Exercises to complete.
- A) List every action the robot dog performs in the final paragraph of the Aibo article.
- B) According to the Aibo article, how long did the press conference last?
- C) From the Aibo article, copy the part that begins at the words "Once you get" and stops after "a young dog.", replacing "whimper" with "growl".

Passage to read.

*-*-*

Sony’s CES press conference was a big ole bag of nothing, even by Sony CES press conference standards. But one little bit toward the end did manage to impress — even managing to elicit an audible “awww” from a room full of jaded tech bloggers eagerly waiting behind a thin rope line. All it took was a pair of adorable, fresh faced robotic dogs —the long awaited return of the Aibo.
After the extremely pithy press conference wound down (clocking in at a breezy 25 minutes), reps walked out from behind a hidden door and brought a pair of the robo-pups into a fake living room space — the Aibo’s natural habit, it seems. After a few seconds, it’s clear that the pup has come a long way since its lost go-round, in terms of mechanics.
Once you get passed it’s shiny plastic coat, the damn thing is surprisingly lifelike, waddling around awkwardly like a young pup still getting its bearings. Surrounded by strange faces, the dog let out a bit of a whimper, but ultimately performed admirably, responding to a back scratch and recognizes its master’s face. It even managed to sit on command every once in a while, which is really all you can ask of a young dog.

*-*-*

Provided material.
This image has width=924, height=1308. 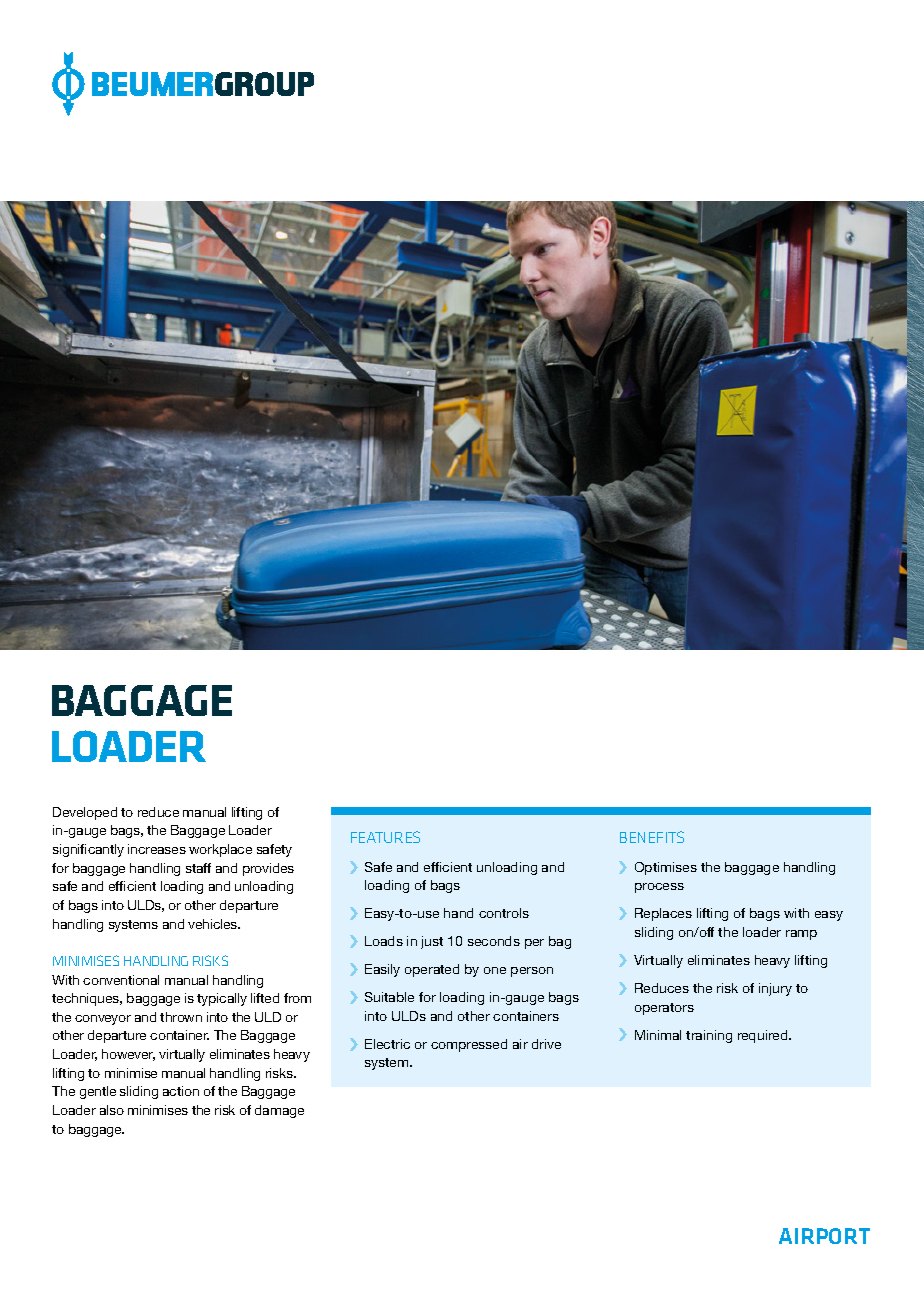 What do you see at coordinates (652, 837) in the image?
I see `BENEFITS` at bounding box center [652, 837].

*-*-*

Outputs in order.
- A)
- Waddling around awkwardly
- Letting out a bit of a whimper
- Responding to a back scratch
- Recognizing its master's face
- Sitting on command

- B) 25 minutes.

- C)
Once you get passed it’s shiny plastic coat, the damn thing is surprisingly lifelike, waddling around awkwardly like a young pup still getting its bearings. Surrounded by strange faces, the dog let out a bit of a growl, but ultimately performed admirably, responding to a back scratch and recognizes its master’s face. It even managed to sit on command every once in a while, which is really all you can ask of a young dog.